Data excerpts
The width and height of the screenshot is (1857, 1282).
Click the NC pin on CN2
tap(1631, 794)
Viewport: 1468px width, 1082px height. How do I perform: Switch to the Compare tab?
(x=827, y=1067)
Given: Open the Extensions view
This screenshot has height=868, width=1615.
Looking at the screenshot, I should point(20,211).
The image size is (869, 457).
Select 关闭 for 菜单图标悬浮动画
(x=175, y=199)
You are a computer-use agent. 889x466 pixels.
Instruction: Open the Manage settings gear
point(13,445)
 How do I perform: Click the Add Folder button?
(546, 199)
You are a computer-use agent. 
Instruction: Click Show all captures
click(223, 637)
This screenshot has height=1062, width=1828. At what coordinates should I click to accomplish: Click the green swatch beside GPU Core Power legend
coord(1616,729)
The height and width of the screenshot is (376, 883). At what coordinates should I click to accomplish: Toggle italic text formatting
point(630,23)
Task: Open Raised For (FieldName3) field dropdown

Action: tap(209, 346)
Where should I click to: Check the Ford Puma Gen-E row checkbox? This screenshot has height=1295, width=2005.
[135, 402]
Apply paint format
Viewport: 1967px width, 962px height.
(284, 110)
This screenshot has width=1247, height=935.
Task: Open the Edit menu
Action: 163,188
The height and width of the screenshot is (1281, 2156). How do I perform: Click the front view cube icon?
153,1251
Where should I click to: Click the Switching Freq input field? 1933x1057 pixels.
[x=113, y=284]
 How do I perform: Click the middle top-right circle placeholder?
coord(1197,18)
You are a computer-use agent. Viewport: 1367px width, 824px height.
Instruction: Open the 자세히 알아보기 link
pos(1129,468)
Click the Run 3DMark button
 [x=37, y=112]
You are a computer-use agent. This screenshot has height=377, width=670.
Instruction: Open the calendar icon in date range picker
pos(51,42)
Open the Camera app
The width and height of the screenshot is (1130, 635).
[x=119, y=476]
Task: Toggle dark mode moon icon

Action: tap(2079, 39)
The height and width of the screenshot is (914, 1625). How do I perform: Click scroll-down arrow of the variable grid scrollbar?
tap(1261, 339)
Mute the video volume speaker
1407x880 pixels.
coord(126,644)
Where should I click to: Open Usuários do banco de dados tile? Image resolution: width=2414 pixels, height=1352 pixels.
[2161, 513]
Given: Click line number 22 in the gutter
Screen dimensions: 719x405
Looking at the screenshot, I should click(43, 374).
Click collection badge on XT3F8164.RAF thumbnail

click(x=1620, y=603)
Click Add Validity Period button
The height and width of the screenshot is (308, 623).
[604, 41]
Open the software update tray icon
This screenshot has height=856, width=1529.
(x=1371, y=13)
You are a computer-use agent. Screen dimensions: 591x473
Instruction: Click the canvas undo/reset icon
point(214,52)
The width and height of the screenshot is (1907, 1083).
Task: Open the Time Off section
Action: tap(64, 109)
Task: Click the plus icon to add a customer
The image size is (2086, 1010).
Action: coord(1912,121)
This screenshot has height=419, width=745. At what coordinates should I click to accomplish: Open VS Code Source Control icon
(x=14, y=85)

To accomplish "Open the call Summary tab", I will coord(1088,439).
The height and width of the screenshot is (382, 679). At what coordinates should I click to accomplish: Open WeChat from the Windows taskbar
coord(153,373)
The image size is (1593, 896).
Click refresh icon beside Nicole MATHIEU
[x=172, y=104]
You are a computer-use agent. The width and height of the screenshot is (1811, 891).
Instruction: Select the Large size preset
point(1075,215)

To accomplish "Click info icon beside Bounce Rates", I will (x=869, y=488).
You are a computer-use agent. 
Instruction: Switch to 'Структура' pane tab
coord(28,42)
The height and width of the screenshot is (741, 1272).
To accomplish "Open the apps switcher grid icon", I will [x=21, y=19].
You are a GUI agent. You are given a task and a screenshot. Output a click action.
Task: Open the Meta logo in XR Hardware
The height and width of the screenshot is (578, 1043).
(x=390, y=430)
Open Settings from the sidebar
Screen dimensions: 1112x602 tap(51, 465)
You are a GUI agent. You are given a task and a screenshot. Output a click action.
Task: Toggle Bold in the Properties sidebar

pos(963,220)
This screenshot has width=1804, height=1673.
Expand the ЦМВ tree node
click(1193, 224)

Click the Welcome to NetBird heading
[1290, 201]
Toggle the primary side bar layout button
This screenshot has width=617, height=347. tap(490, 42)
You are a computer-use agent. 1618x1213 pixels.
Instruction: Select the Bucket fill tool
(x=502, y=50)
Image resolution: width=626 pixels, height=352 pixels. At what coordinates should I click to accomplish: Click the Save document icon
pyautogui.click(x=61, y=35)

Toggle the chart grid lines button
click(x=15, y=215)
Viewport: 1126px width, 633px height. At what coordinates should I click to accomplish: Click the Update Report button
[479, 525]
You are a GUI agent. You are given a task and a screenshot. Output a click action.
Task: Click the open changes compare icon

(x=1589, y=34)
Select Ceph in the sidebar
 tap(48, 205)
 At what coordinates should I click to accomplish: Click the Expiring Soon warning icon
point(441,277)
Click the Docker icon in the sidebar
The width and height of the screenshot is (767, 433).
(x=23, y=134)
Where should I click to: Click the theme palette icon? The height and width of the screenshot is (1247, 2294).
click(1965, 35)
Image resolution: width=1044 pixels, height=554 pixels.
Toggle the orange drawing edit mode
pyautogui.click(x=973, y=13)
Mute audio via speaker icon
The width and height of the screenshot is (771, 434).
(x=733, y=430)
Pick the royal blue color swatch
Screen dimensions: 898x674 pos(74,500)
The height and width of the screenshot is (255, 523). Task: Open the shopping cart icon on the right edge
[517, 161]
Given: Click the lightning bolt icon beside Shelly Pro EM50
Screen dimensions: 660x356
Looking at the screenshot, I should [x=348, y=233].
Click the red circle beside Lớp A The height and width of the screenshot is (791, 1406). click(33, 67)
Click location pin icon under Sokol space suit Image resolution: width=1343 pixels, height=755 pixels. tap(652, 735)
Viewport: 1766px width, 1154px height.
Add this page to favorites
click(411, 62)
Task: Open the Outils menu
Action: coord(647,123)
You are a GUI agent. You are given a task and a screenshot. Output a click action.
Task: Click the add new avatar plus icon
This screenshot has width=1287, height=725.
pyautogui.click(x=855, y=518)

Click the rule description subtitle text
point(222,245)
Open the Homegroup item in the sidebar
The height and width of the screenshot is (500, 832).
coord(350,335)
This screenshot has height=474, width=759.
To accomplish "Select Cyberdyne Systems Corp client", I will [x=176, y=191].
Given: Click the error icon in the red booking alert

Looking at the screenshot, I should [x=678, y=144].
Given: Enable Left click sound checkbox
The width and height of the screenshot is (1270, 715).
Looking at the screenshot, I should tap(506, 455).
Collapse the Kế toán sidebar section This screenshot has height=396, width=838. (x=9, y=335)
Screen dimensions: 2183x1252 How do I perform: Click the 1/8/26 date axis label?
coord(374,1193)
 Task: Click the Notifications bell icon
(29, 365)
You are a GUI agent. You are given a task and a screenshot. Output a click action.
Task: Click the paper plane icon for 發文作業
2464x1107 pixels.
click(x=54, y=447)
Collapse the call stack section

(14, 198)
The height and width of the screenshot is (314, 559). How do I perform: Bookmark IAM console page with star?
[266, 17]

WHAT THE EXERCISE ASKS
Reproduce each line of the entries in which the word "will" is found.

REPLY TO THE TASK
To accomplish "Open the call Summary tab", I will coord(1088,439).
To accomplish "Click info icon beside Bounce Rates", I will (x=869, y=488).
To accomplish "Open the apps switcher grid icon", I will [x=21, y=19].
To accomplish "Select Cyberdyne Systems Corp client", I will [x=176, y=191].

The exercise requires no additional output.